A: The grants obtained at Sinclair Community College have had a tremendous impact on the college. Over the past twenty years, $100 million of external funds have advanced nearly all aspects of the campus. For example, grants have:
- Improved the success rate of disadvantaged students to the point that there is no difference in student success rates of minority and non-minority students engaged in our student Individualized Learning Plans.
- Provided a nurturing, alternative educational setting to help former high school dropouts complete their high school diplomas and matriculate to Sinclair.
- Infused high technology into the classroom from gas chromatography/mass spectrometry instrumentation in organic chemistry to rapid prototyping in engineering design.
- Improved the literacy among school age children participating in school-based reading programs.
- Sent Sinclair faculty to India, Italy, Greece, England, Eastern Europe, and other countries to benchmark best practices, conduct research to improve curricula, improve teaching methods, and improve literacy among indigenous populations.
- Provided needed skill enhancements to transition unemployed and underemployed workers into new jobs with family-sustaining wages.
- Provided faculty development in advanced manufacturing, automotive hybrid technology, and manufacturing workcell simulation.
Most of these activities would not have happened without grants because student tuition, state subsidy, and the local tax levy cannot provide all of the funds needed for innovation and expansion.
Q: With the years of experience you have and with your successful history – what advice would you offer to a community college desiring to maximize the potential for faculty and program development with the assistance of grant funds.
A: We have three suggestions for community colleges wanting to maximize their potential. First, get faculty and staff involved professionally.
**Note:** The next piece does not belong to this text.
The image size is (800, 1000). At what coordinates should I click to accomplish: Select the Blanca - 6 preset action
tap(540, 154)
Once our faculty and staff learn more, they discover new ways to improve student learning and student success. These faculty and staff have more passion and want to secure grant funds to implement improvements.
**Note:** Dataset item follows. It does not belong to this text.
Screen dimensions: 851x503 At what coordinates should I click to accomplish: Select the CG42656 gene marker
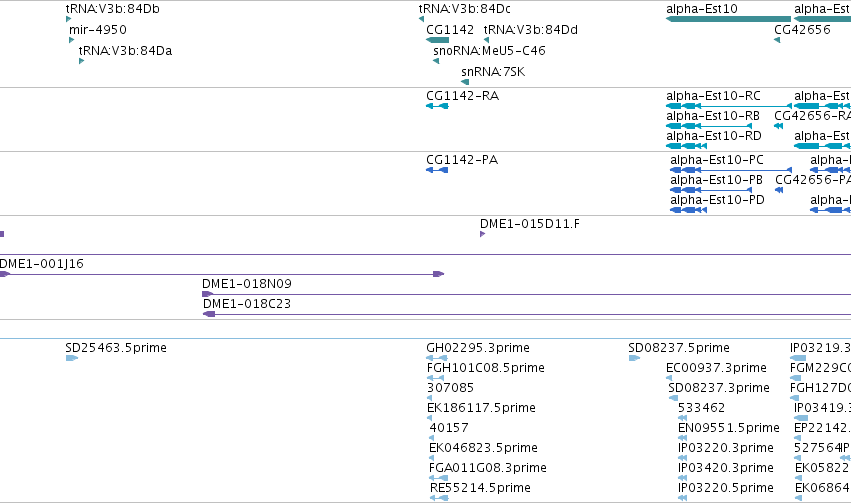[777, 40]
Second, develop a culture where grants development is an expectation. This is created from the top where administrators create an environment that fosters innovation and supports faculty and staff to seek grants to implement changes.
Third, develop repeatable processes for proposal development such as the use of Compression Planning® with Storyboarding and proposal templates. This streamlines the development process.
Q: What have been some of your greatest challenges associated with grants procurement? What have been some of your greatest success stories?
A: The major challenge involves the declining discretionary grants available from the federal government, based in large part to the war effort and rebuilding the U.S. Gulf Coast after the devastating hurricanes of 2005. This increases competition for the federal funds requiring more effective and efficient grants development. Funding opportunities at the state level have also decreased.
The greatest success stories may be seen in the smiles of students who succeed—graduate from high school, graduate from Sinclair, and obtain family-sustaining careers—based on the grants developed from our office. The greatest successes are focused on four centers of excellence that are funded 100% from grants:
- Project READ—the literacy coalition for the greater Dayton area—for 16 years has coordinated local adult and youth literacy efforts. Hundreds of adults and thousands of elementary students have increased their reading, math, and critical thinking skills due to the efforts coordinated by this initiative.
- Miami Valley Tech Prep Consortium—which manages the 2+2 articulation between Sinclair and nearly 60 local high schools involving nearly 3,000 students at the high school and community college levels.
- Fast Forward Center—a comprehensive program to provide alternative educational programming for an estimated 6,000 youth who had dropped out of school. Based in large part on this initiative, the Montgomery County, Ohio dropout rate has decreased significantly.
- National Center for Manufacturing Education—since 1995, this NSF National Center of Excellence has been developing innovative hands-on curriculum, disseminating curriculum materials, and providing professional development to community colleges across the country.
Q. Your wish list for the future of the Grants Department at Sinclair – what would it include?
A. Our wish list is actually quite simple: to enjoy the success that Sinclair Grants Office has enjoyed in the past for many years to come.